From this result, Manzi continues:

First, individual experiments need to encompass as much variation in background conditions as is feasible. It is almost impossible to run an experiment in one store that can produce valid conclusions. Social science RFTs that are executed across several school districts, court systems, welfare offices, or whatever are a much more reliable guide to action than single-site experiments. Experiments also need to run long enough to encompass changing background conditions over time. The combination of more sites and more time creates many more observations, and therefore reliability.

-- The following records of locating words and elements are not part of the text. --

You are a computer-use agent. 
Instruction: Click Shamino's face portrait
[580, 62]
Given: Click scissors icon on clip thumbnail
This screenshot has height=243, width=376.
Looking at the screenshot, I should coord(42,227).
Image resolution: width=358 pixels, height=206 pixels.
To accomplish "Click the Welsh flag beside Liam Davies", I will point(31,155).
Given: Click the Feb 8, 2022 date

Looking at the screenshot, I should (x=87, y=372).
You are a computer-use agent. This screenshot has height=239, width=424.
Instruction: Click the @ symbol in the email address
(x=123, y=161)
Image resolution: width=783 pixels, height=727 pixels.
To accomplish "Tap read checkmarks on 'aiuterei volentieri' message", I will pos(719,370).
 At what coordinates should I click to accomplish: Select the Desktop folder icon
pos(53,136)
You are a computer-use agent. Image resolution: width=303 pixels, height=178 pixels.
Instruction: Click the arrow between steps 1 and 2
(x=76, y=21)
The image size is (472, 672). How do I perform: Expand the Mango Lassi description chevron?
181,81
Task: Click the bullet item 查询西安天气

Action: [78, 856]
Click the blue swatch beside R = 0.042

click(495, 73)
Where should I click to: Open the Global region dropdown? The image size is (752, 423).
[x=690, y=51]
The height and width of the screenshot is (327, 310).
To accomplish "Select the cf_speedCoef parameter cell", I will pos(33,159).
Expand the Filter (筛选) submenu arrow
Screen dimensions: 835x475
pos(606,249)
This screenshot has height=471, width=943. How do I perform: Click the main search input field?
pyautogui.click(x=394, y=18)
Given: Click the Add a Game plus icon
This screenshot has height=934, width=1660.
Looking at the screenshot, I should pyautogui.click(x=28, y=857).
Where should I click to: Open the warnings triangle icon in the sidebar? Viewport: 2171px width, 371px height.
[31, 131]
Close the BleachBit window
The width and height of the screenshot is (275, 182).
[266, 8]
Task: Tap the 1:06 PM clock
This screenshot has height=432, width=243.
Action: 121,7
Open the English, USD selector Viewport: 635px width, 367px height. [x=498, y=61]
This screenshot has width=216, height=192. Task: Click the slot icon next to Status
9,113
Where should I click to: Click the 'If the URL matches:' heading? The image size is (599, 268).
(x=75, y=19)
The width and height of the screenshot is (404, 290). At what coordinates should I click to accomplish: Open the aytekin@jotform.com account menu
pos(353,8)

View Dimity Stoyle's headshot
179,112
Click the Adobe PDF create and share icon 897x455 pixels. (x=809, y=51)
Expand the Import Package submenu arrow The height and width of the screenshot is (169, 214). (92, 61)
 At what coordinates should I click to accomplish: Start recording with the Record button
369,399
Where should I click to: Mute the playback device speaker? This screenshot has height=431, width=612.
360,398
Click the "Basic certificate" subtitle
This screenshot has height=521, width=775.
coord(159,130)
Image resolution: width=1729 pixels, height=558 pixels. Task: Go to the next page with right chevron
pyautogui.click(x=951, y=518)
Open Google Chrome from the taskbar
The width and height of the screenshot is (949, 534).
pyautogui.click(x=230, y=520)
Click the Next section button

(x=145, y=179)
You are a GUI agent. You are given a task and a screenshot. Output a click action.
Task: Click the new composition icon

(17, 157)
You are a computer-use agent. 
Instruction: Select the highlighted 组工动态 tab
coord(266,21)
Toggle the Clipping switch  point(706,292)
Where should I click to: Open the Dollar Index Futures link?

Second, the ultimate test of the validity of causal conclusions derived from an experiment is the ability to predict the results of future tests. We need to build the kind of distribution of multiple experiments that were summarized for the impact of breadth of choice on sales and satisfaction in Scheibehenne’s meta-analysis. Such a distribution allows us to measure the scope (if any) of reliable prediction based on some sequence of experiments. In the case of the jam experiment, the researchers in the original experiment themselves were careful about their explicit claims of generalizability, and significant effort has been devoted to the exact question of finding conditions under which choice overload occurs consistently, but popularizers telescoped the conclusions derived from one coupon-plus-display promotion in one store on two Saturdays, up through assertions about the impact of product selection for jam for this store, to the impact of product selection for jam for all grocery stores in America, to claims about the impact of product selection for all retail products of any kind in every store, ultimately to fairly grandiose claims about the benefits of choice to society.